---------- SELECTION

RESULTS OF OPERATIONS, THIRD QUARTER AND YEAR-TO-DATE
Revenues
Total revenues for the third quarter from December 11, 1995 to March 3, 1996
were $5,664,911, a decrease of $571,568 (9%) from the same quarter of the prior
year. The decrease was due primarily to no real estate sales during the
quarter, a $662,365 decrease from the same quarter last year. The drop is due
to the soft demand in the regional real estate market. The Company anticipates
this trend to continue through the fourth quarter of this fiscal year. Food,
beverage and retail increased by $217,836 (26%) over the same quarter last year.
The increase is due to the addition of a new retail sales outlet in the current
fiscal year. Equipment rental and repair increased by $209,574 (290%) over the
same quarter last year. The increase is due to the addition of a new ski rental
and repair shop in the current fiscal year. Lease, management and other fees
decreased by $246,665 (30%) due primarily to the loss of two lessees from the
prior year. Total revenues year to date were down 24% due primarily to lower
real estate sales and lower lease, management and other fees.
Operating Expenses
Total operating expenses for the quarter decreased by $378,101 (10%) due
primarily to the lack of real estate sales and the effects of the restructuring
and cost management system implemented in the prior year. The cost of food,
beverage and retail increased $170,727 in conjunction with the increase in
revenues in this area. The cost of real estate sales fell $251,917 due to the
lack of sales in this area.
Interest Expense
Interest expense for the quarter ended March 3, 1996 was $48,415, a decrease of
$16,973 or 26% lower than the third quarter last year. Interest expense fell by
$76,608 or 28% over the first three quarters versus the same quarters of the
prior year. The decrease was due to both lower interest rates and lower levels
of interest bearing debit. The year to date interest expense of $193,242 for
fiscal 1996 and $269,850 for fiscal 1995 is net of capitalized construction
period interest of $5,666 and $22,722 in the respective periods.
The third quarter net income of $1,324,437 was $112,653 or 8% less than the same
quarter last year. Year to date the net income of $161,730 was $371,183 or 70%
less than during the same time period last year.
The Company's main periods of business occur in its fiscal third quarter, from
mid-November through mid-April. Due to the seasonal nature of the Company's
business, results in any one quarter are not necessarily indicative of the
results for the entire year.
Liquidity and Capital Resources
Working capital of $(902,186) at the end of the third quarter of 1996 increased
$678,671 from working capital of $(1,580,857) at March 5, 1995. During the
current fiscal year the Company assumed operations of a retail ski shop. In
prior years the business had been operated by a lessee. Consequently, inventory
at March 3, 1996 increased by 136% from $231,795 to $546,002.
Income taxes payable at March 3, 1996 decreased by $251,728 from last year.

--------------------

- **GIVEN EXERCISE**
Carry on the quarterly results report from its last sentence. The material after this report is separate from it.

---------- PROVIDED MATERIAL

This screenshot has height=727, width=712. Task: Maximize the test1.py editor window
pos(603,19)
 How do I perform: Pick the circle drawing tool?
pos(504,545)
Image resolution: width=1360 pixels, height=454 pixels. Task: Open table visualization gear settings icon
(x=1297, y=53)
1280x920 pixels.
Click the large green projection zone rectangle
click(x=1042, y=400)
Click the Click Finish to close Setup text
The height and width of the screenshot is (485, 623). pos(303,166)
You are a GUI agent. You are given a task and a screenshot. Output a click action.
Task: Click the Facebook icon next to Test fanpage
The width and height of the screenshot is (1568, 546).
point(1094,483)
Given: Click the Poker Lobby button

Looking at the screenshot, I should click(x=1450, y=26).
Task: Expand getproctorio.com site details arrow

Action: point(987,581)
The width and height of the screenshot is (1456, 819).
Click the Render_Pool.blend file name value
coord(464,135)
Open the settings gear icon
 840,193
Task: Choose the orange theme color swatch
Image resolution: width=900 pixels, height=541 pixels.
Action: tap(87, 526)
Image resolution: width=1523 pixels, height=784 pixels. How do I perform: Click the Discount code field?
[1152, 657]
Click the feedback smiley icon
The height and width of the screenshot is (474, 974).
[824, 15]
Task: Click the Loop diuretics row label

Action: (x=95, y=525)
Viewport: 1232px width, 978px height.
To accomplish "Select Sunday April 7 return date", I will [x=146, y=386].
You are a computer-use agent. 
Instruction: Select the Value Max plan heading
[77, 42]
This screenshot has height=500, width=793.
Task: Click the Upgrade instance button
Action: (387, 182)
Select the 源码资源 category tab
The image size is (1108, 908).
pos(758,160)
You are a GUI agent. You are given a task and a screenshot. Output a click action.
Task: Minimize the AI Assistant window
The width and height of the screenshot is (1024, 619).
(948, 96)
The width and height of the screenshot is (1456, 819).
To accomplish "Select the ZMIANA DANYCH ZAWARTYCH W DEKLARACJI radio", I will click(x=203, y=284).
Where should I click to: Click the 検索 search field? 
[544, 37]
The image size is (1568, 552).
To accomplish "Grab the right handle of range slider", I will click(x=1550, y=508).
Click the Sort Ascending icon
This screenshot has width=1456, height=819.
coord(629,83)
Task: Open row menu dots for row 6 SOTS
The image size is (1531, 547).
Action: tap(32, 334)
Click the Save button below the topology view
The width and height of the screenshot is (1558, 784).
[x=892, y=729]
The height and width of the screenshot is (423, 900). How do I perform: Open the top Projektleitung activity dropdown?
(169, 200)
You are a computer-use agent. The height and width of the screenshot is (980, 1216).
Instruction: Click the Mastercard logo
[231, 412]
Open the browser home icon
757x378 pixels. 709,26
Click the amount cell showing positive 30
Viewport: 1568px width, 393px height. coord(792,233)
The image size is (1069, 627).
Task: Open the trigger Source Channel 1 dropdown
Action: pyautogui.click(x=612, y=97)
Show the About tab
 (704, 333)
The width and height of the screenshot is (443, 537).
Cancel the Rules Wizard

--------------------

- **SOLVED EXERCISE**
Total liabilities of $5,775,822 represent 67% of stockholders' equity at March
3, 1996 down from $6,297,476 or 75% of stockholders' equity at March 5, 1995.
Common stock increased to $3,560,874 at March 3, 1996 from $2,978,597 at May 31,
1995 due to the issuance of a 4% stock dividend effective November 29, 1995.
Shares issued under the stock dividend amount of 36,970 shares.
Management continually evaluates the Company's cash and financing requirements.
Over the years, the Company has obtained favorable financing from financial
institutions when necessary to fund off-season cash requirements and capital
acquisitions. The Company has a reducing revolving credit agreement which
provides flexible financial resources allowing the Company to meet short-term
needs and fund capital expenditures. The $8.0 million agreement reduces
available capacity by $750,000 each June 1. At March 3, 1996, there was
$2,250,000 borrowed with $5,000,000 of additional unused capacity of the
$7,250,000 available at that date. Financing of future development and business
opportunities is anticipated to include cash generated from operations, issuance
of additional debt and may also include additional equity financing.
WINTER SPORTS, INC. AND SUBSIDIARY COMPANIES
PART II - OTHER INFORMATION
Item 1. Legal Proceedings
Reference is made to Note 5 to Condensed Consolidated Financial
statements of this Form 10-QSB, which is incorporated herein by
reference.
Item 5. Other Information
On October 20, 1995, the Board of Directors declared a 4% common
stock dividend. The stock dividend was paid to owners of record
on November 6, 1995 and distributed November 29, 1995. Shares issued
under the stock dividend amounted to 36,970 shares.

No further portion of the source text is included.